Diners in Asia will spend an arm and a leg on Old World cuisine, yet balk at paying anything like the same for local fare. But is one plate of ravioli really worth four bowls of soup dumplings? No wonder we ended up with Iberico char siu.
You know what’s funny? Hearing people say a HK$200 (US$25) plate of ravioli is reasonably priced at a fine-dining Italian ristorante in Hong Kong, while at a local noodle joint they howl that it’s grand larceny if a bowl of wonton costs more than HK$50.
Think about it: they are similar foods using similar ingredients. The Italians might use expensive cheese or parma ham, but good-quality shrimps used for wonton are not cheap, either. Even if you argue the food costs in the premium ravioli are higher, is one pasta worth four bowls of soup dumplings?
The economics of gastronomy has its own weird caste system. People think that certain dishes have to be inexpensive to be authentic and valued, while also believing that Old World cuisines should cost an arm and a leg, even if the main course consists of a grilled chicken breast.
From our partners:
The bearded and tattooed expat chef might argue: “Oh but our poultry is organic, raised on black truffles, bred on an estate once owned by the Marquis de Lyon and we can trace the hen’s lineage back two centuries.”

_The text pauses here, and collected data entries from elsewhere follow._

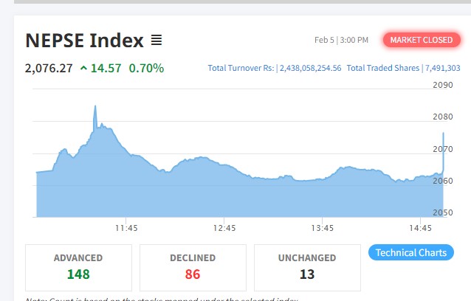Open the Technical Charts button
Image resolution: width=471 pixels, height=301 pixels.
point(410,252)
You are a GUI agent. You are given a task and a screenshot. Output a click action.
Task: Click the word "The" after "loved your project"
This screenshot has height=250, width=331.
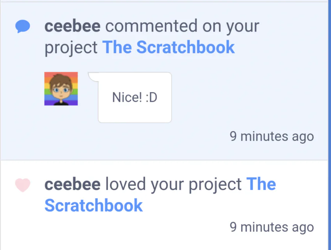click(x=261, y=184)
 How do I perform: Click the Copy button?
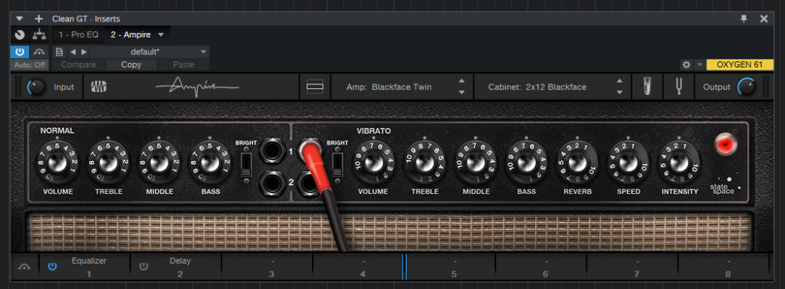[131, 64]
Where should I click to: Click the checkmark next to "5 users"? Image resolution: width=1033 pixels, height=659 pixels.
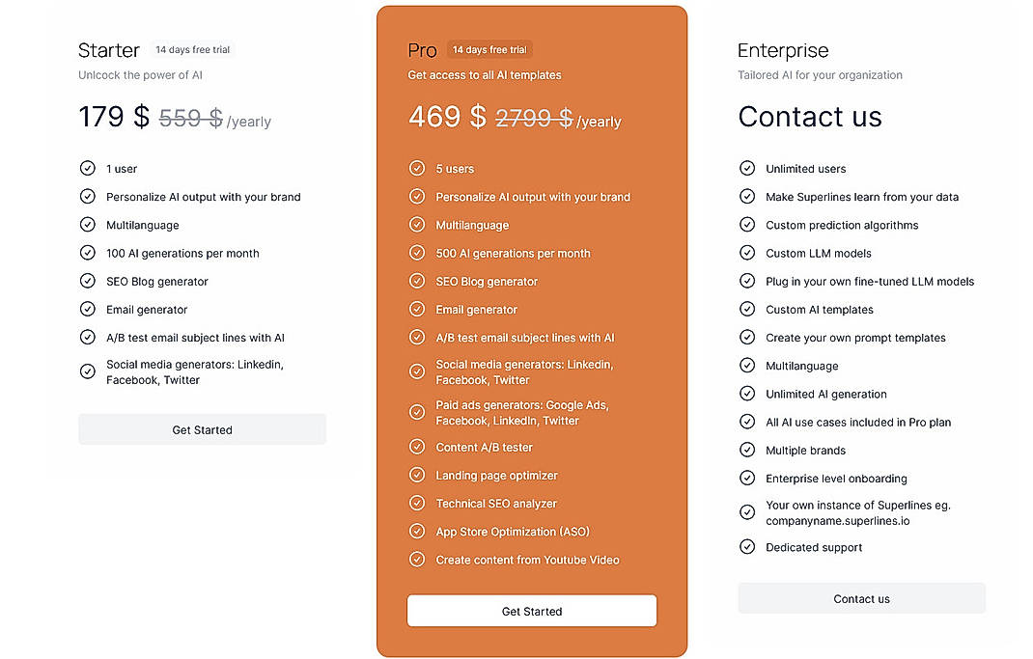417,168
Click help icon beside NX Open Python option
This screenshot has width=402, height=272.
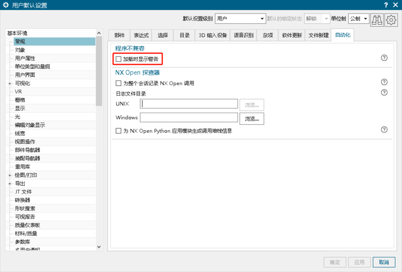[384, 129]

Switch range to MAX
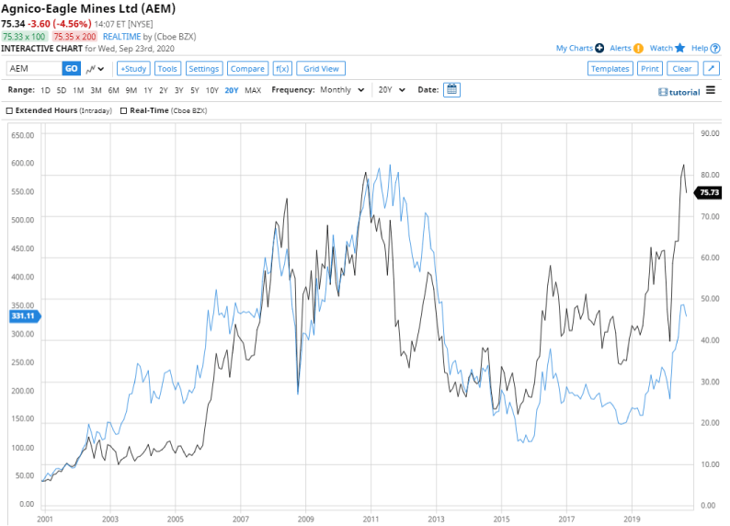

Does that make their imported filet de poulet exponentially so much more expensive than the HK$59 grilled chicken with spaghetti in black pepper sauce I had for lunch in a canteen in industrial Ngau Tau Kok?
Sadly, we’ve accepted this culinary hierarchy as normal. No matter how good an Indian restaurant is, people expect it to cost what it would at Chungking Mansions, and won’t pay fine dining prices for dal or tandoori. That is not just what the customers say; that is what an Indian restaurateur told me, and explains why he can’t put his high-end Indian restaurant on a ground floor location where the rent will be higher.
It’s not just South Asians. Singaporeans and Malays consider it highway robbery if a nasi lemak isn’t hawker-stall priced. Thais scoff at fancy restaurant pad Thai and lemongrass pork satay because they think such dishes should only cost a handful of baht. And don’t you think Middle Eastern businessmen cringe at the inflated price of hummus and falafel in Hong Kong?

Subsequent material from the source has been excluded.